Aebischer will be working closely with Holger Schulz, the leader of the four ground teams, which will be following the storks from Switzerland to Africa over the next two months.

While the ground teams are following the 25 birds, stork enthusiasts will be able to follow the birds' progress on their computers.

Ornithologists have already been keeping track of Max, the project's pilot stork, who acquired his transmitter in July 1999. Last year Max flew from Avenches to Morocco, where he spent the winter, and now he's near Madrid. If he survives, he will return to Switzerland in two or three years to breed.

There are two colonies of European storks. One group summers in Eastern Europe and winters between Sudan and South Africa. Swiss storks belong to the other, western, colony. They are born in Switzerland in May and leave in mid-August to fly south in flocks, following updrafts across France and Spain to winter on the southern edge of the Sahara.

After three or four years, the young storks return to the European region of their birth to breed, and, from then on, a stork pair will come back to the same town - and if possible, the same nest - to breed every year.

Storks born in Switzerland are marked with an identification ring around one leg. Because they are ringed as babies, experts know that only 10 per cent of them are currently returning to breed. The rest are apparently dying before they can mate, which means that Switzerland is in danger of losing all its storks.

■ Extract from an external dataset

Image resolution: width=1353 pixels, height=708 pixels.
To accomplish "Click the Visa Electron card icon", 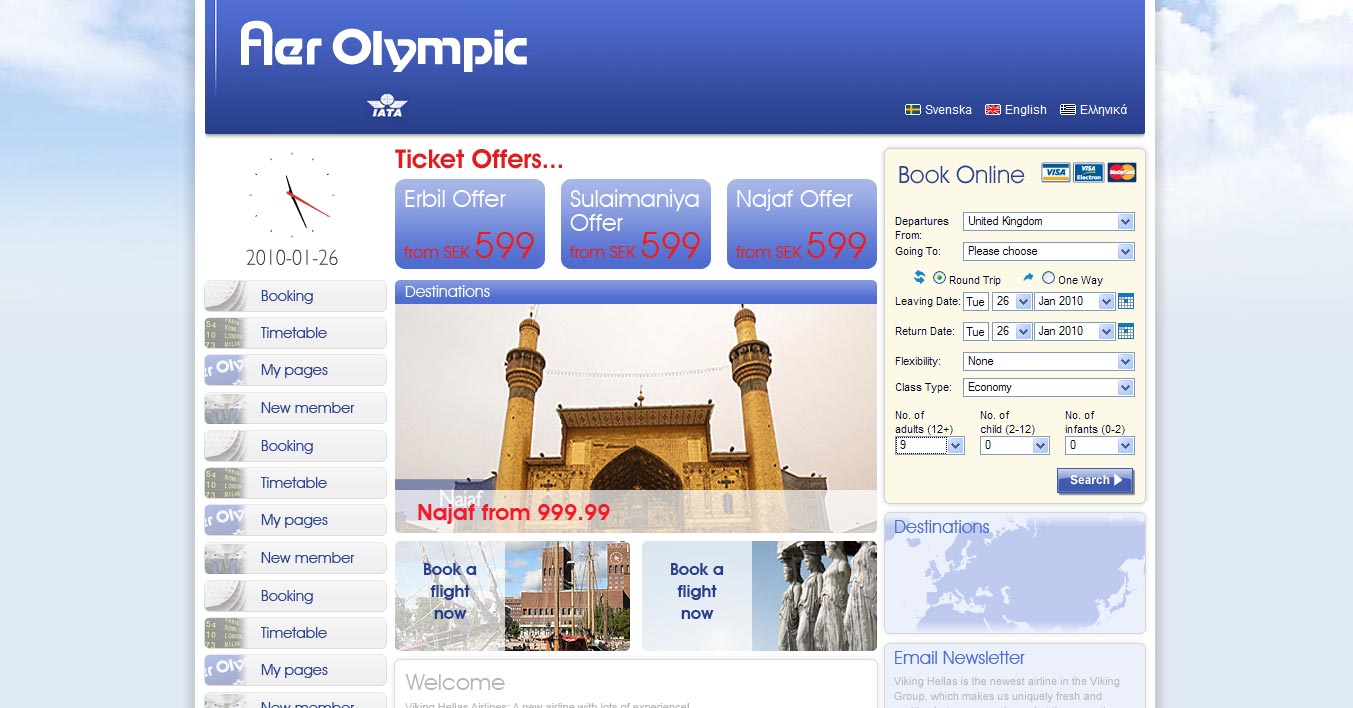I will pos(1088,172).
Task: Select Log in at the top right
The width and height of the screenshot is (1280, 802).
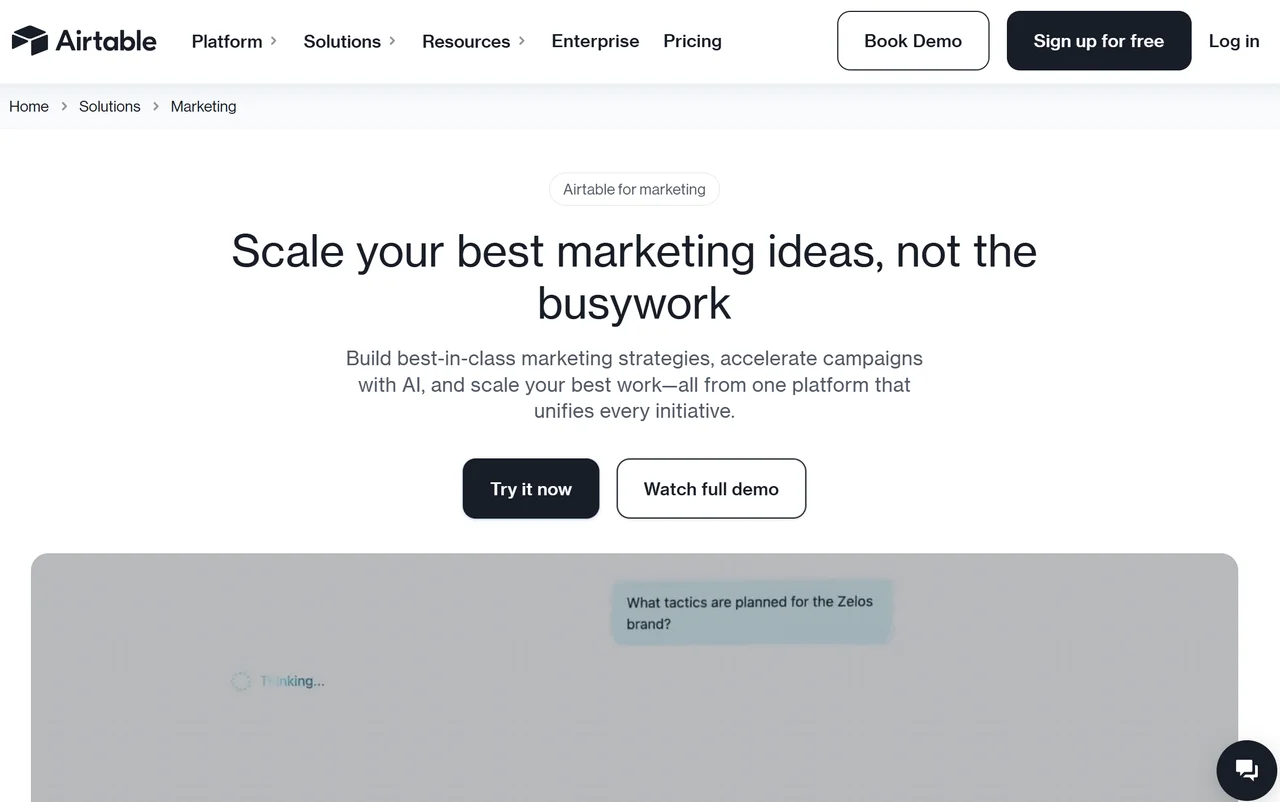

Fifty years ago, the Swiss stork population was down to one single pair. A man from Solothurn, Max Blösch, recognised the emergency and made it his life's work to give Switzerland back its storks.

In Altreu, a village near Solothurn, he found gamekeeper Arnold Hieri, who was willing to donate his land and his time to Blösch's project: importing storks to repopulate the region.

Altreu has since become a Swiss haven for storks. Today scores of storks can be seen there from April to September, raising their young in trees and on rooftops.

The Swiss Society for the White Stork, whose 3,000 members are dedicated to improving the birds' living conditions, runs a centre in Altreu to educate visitors about storks and their habitats.

Peter Enggist, head of the society, and his wife Margrit have worked tirelessly for "SOS Stork", raising money from numerous sponsors, including Migros and Crossair, and hiring project leader Schulz. The Natural History Museum in Fribourg is also behind the project.

"We're not interested in scientific laurels," said Schulz. "This is primarily a conservation project. We need to find out why storks are dying and, once we do, work to reduce the threats they face during migration."

Schulz explained that the main dangers are hunters, collisions with electric wires, and the destruction of wetlands and other natural habitats where the storks feed during their migration and in Africa. Researchers hope to know more as they track the birds from Switzerland to Africa and investigate each death.